Next door, in the smoking lounge, in addtion to beer and, if you surrendered the information on your license to their database, free cigarettes and a bag of trinkets, were four more projected videos. Relatively, not a bad display system - if you sat at a table close enough, there were headphones connected to the nearest image, and each projector showed only one piece, not an anthology program, and the tapes were primairly visual. In keeping with the overload environment of the fair, it was impossible to give each piece the attention it should have, but even in the relaxed lounge-zone atmosphere, you could at least get the gist of the tape and choose to move in for a concentrated viewing.

I'm only sorry I didn't find the Camel area earlier in the fair, when I could have used a nap and a free beer.

The most interesting action was at the apartment and hotel shows. Of course a real mix - some real student crap, some half-baked stuff with potential, some things that shouldn't have to be shown in a hotel room. A show where the apartment setting was almost a political action, and one a counter-action.

At the Best Western three semi-coordinated shows. Somebody must have been having a good time - the hotel cops closed 'em down at 10. The Suite suite had more seasoned-but -unseen artists, Roomy and Room Service more fresh-but-studenty. My peraonal favorites, besides the snail video: Mindy Rose Schwartz's delivery of bouquets with notes from art-world personalties, begging her to become an artstar; Maria Jose Barandiaran's unmade bed, pile of mints, and a note saying "I have a lot to tell you in the morning"; and one of the most inspiredly stupid objects I've seen - Jessica Hutchins's half-plastered (or was it papier mache) blanket.

Some Art Institute students also did a show at the same hotel, but put it up and took it down the same day. Too quick for me. Missed it.

Meanwhile, at the swankier Embassy Suites, Tony Tasset and the Grad Kids of Circle reprised the show that inspired all the hotel/artfair stuff. Two notable images (here I'm reverting to rant mode, in which any name not on the tip of my tongue or visible on the top layer of my desk is subject to imagination and ad hoc description) - a video by that girl who showed chat-room and greeting-card scripted tapes at CPR recently -- this one notable only for it's graphic pornography. A rented actress and voulunteer studs perform the standard routine, with a pointedly irrelevant domestic dialogue (at least in the part I was able to sit through). The artist is in the same program as the perpetrator of "Yellow Carrie" and a very amateur teen-slasher flic that was niether parody nor homage, but just lame imitation and audience abuse, also on a monitor here. Maybe it is a generational thing, or the fault of an MTV faculty.

> _PROVIDED DATA_
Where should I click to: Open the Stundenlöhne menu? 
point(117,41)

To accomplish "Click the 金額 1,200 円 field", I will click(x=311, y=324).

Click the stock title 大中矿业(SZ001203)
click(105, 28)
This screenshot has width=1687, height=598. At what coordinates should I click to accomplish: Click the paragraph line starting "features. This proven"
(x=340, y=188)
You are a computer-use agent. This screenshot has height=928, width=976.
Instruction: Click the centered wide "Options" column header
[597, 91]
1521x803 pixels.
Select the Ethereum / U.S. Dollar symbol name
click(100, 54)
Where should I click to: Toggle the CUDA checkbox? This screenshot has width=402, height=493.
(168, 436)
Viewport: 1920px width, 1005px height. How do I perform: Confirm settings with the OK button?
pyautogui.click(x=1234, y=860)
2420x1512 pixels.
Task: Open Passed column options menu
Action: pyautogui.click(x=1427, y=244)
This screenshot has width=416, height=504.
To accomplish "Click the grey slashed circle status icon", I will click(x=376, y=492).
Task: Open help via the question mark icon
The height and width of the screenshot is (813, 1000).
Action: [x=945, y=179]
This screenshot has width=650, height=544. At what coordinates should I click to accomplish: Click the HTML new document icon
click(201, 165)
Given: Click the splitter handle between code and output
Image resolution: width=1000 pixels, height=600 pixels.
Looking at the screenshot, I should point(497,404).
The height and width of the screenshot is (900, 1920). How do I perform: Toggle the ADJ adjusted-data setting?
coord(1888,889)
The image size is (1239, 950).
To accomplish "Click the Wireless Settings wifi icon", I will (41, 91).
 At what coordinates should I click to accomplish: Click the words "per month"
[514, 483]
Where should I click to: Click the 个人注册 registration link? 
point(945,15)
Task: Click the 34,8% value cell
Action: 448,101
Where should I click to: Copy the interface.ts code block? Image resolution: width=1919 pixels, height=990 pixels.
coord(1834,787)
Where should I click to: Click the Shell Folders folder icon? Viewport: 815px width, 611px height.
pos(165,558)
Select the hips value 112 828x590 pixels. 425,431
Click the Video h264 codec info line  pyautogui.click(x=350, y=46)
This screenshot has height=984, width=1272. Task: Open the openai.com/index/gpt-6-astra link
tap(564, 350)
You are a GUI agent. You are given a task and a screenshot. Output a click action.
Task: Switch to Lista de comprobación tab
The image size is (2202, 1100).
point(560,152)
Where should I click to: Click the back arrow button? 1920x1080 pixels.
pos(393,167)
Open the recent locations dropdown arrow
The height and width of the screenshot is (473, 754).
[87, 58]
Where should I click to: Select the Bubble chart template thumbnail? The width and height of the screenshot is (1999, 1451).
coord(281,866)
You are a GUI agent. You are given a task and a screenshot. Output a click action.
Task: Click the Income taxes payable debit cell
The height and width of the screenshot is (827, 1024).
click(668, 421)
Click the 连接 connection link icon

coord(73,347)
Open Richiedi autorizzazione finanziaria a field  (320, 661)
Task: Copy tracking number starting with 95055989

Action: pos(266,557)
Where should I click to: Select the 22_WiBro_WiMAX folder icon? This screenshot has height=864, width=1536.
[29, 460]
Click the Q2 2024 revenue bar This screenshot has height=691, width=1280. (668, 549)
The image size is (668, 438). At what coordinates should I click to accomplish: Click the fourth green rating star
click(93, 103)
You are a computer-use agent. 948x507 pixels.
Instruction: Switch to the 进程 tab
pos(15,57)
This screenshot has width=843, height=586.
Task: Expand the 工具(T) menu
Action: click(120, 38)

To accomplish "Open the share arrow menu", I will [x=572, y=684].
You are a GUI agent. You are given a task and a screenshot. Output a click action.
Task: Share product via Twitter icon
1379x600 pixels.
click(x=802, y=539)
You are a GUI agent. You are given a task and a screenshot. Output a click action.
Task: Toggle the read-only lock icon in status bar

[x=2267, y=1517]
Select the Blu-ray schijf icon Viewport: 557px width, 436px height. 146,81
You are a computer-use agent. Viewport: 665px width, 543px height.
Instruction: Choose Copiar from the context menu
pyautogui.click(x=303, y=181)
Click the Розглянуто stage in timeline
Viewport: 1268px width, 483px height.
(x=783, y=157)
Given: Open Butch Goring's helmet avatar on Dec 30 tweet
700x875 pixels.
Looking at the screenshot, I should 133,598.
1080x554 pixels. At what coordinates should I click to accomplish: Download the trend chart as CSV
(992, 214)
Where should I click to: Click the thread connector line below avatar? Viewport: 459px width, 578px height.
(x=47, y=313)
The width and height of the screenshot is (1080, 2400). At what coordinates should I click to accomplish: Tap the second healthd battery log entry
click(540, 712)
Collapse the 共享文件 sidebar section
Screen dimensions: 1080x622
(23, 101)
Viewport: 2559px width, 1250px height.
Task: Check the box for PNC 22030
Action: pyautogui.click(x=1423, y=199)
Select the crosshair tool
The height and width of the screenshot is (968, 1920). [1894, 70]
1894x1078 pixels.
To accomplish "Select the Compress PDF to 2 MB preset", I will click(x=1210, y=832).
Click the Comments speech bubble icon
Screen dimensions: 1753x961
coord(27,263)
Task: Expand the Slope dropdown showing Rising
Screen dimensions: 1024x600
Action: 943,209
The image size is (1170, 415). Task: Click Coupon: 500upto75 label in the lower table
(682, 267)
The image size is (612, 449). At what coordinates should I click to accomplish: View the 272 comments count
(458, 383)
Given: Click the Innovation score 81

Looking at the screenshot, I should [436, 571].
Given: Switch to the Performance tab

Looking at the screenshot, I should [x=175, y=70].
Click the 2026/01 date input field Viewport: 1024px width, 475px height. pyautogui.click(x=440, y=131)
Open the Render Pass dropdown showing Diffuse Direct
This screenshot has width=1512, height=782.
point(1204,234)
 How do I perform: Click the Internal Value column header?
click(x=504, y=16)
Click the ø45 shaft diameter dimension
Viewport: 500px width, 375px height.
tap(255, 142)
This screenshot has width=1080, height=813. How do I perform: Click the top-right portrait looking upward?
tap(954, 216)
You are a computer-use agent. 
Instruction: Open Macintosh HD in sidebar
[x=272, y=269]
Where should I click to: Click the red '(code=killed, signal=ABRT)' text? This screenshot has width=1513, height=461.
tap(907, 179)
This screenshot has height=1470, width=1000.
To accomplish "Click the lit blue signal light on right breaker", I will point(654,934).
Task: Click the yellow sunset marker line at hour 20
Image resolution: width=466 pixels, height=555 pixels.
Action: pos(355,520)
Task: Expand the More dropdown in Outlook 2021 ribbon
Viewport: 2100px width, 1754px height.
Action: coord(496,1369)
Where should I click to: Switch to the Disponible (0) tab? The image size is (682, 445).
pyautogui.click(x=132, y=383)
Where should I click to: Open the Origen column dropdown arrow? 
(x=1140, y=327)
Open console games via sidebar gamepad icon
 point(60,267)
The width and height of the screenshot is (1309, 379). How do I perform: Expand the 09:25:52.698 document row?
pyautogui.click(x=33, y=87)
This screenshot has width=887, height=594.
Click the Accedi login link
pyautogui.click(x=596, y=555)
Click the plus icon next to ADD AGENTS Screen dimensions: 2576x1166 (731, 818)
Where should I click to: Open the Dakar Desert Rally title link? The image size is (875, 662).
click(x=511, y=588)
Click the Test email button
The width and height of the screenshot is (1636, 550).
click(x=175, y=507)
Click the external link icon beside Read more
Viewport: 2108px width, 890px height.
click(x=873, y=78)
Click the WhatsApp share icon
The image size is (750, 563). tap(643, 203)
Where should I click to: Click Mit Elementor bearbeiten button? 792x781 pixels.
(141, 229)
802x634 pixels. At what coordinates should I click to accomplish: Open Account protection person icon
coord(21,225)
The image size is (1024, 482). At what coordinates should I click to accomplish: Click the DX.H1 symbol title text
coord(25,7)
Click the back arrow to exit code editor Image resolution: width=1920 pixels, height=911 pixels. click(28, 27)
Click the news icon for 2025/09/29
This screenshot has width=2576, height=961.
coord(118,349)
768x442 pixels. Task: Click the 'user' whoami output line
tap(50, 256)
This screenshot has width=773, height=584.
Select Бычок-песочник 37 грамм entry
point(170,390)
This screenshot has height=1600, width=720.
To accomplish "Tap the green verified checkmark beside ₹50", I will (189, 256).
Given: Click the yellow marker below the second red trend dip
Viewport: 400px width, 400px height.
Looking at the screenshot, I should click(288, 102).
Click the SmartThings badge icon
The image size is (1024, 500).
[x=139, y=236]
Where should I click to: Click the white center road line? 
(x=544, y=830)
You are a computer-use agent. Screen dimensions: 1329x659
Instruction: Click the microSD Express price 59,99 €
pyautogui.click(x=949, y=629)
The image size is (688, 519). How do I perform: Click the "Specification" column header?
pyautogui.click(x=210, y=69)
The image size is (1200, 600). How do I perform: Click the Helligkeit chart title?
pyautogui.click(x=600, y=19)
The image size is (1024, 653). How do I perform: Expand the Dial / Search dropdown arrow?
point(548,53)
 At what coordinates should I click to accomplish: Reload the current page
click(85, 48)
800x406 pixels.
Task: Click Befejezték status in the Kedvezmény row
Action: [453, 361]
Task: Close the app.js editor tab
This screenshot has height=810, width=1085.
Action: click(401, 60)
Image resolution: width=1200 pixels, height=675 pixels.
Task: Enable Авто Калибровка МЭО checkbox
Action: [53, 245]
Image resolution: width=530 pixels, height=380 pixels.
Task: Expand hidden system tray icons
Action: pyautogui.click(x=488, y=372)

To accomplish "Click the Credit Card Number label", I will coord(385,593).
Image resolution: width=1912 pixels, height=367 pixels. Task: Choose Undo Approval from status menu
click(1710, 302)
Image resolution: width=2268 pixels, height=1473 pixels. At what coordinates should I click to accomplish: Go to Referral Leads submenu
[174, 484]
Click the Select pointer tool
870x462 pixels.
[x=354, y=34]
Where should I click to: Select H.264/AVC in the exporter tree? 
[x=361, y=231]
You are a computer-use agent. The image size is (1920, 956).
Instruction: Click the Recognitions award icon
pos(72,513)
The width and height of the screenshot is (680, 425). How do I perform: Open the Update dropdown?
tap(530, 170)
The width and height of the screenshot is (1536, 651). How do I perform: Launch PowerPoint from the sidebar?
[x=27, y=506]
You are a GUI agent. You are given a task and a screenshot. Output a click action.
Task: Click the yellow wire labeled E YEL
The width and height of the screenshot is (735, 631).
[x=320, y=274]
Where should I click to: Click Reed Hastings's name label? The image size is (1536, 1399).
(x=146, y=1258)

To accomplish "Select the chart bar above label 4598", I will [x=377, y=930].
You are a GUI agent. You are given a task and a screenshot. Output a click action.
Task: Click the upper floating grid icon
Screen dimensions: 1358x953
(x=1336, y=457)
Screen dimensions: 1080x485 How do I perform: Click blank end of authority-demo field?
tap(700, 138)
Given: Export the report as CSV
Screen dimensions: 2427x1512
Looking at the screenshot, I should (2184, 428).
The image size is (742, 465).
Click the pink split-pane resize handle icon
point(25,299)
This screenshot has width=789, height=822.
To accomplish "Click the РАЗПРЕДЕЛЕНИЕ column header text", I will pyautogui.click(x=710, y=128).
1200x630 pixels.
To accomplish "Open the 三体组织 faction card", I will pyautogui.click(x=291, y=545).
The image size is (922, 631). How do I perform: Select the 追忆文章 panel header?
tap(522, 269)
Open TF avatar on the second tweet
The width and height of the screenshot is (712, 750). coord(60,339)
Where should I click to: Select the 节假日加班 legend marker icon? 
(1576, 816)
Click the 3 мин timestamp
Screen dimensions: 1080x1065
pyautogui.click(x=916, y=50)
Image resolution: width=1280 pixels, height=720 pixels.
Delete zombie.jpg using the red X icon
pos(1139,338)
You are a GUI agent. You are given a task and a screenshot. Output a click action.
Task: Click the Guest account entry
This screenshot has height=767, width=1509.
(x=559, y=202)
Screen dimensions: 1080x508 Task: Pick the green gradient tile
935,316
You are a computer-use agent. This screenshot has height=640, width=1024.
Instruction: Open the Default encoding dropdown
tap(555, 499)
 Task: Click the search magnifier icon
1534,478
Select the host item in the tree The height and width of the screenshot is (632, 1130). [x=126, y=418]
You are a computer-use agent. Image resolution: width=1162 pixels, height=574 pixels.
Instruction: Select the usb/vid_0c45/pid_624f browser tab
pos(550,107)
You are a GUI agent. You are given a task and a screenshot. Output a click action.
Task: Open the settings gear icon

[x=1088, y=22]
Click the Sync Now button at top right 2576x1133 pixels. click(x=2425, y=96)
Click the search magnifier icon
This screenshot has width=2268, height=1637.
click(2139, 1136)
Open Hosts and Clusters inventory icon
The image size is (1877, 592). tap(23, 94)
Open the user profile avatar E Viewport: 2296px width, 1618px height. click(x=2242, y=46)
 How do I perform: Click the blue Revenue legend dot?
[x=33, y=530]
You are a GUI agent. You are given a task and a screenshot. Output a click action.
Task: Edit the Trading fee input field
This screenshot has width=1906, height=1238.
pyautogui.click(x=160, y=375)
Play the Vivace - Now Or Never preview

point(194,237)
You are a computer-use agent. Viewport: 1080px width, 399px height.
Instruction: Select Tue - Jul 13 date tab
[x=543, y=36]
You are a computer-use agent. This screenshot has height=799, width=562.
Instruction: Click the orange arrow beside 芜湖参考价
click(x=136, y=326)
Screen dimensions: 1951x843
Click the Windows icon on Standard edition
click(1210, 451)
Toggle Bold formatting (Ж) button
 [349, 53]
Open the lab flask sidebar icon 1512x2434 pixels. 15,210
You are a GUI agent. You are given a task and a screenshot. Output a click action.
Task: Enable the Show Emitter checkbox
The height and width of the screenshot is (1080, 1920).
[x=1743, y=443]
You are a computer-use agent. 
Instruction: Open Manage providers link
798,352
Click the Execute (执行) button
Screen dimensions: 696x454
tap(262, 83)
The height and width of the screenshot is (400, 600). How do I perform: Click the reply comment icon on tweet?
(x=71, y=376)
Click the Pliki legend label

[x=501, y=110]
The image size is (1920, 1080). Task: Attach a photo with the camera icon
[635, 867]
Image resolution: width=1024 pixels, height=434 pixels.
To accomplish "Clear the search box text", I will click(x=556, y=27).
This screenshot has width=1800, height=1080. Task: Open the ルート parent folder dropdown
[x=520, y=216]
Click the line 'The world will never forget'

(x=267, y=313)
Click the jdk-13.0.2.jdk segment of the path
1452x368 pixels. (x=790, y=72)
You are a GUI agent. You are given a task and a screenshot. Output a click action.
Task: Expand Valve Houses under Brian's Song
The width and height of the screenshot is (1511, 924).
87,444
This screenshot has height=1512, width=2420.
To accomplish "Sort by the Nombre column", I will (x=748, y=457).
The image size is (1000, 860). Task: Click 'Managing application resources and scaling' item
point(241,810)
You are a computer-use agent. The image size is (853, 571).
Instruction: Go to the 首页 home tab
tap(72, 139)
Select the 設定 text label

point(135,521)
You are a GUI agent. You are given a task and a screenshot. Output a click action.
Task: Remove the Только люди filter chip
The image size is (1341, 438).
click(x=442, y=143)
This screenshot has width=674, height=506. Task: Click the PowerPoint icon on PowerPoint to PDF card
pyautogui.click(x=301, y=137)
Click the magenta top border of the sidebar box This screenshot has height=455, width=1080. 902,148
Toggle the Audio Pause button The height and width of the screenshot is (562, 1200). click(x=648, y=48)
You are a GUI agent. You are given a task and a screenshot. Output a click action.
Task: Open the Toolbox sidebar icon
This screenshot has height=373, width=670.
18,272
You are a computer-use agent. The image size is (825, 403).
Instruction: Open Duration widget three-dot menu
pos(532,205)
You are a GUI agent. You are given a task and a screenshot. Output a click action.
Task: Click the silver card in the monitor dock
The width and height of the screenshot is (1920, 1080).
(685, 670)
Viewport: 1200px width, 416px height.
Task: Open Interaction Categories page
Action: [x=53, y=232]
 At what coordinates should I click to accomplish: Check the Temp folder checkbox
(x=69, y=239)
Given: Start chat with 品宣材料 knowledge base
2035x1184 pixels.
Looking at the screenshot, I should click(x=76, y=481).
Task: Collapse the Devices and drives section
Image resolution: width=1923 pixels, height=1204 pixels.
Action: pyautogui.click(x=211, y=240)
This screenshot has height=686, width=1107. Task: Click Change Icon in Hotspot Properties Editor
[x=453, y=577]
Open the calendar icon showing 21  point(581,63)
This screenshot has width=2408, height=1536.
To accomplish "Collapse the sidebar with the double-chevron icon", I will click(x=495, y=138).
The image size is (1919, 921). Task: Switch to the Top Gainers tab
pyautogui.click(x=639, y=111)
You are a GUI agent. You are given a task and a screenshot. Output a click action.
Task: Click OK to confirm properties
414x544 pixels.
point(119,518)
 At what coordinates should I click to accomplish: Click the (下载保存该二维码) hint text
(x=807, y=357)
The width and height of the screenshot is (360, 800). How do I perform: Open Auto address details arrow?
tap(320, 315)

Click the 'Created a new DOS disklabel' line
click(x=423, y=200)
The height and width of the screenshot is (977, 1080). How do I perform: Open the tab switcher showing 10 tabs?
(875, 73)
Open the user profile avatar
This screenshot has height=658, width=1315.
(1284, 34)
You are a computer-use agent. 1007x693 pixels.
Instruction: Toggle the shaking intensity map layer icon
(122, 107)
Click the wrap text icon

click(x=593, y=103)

> _GOAL A_
In the art fair review, list every artist named with a full name.
> _GOAL B_
Do these statements agree with the art fair review? Answer yes or no for each, quoting the words that decide it.
(i) The hotel cops shut down the Best Western shows at 10.
(ii) The Art Institute students' show stayed up for several days.
(iii) In the smoking lounge, each projector showed an anthology program.
> _GOAL C_
Answer these questions from the art fair review.
(i) How many more projected videos were in the smoking lounge?
(ii) Which hotel is described as swankier?
(iii) What did the note in Maria Jose Barandiaran's piece say?
The records above are separate material from the art fair review.

> _EXPECTED OUTPUT A_
Mindy Rose Schwartz
Maria Jose Barandiaran
Jessica Hutchins
Tony Tasset

> _EXPECTED OUTPUT B_
(i) Yes: "the hotel cops closed 'em down at 10"
(ii) No: "put it up and took it down the same day"
(iii) No: "each projector showed only one piece, not an anthology program"

> _EXPECTED OUTPUT C_
(i) Four
(ii) The Embassy Suites
(iii) "I have a lot to tell you in the morning"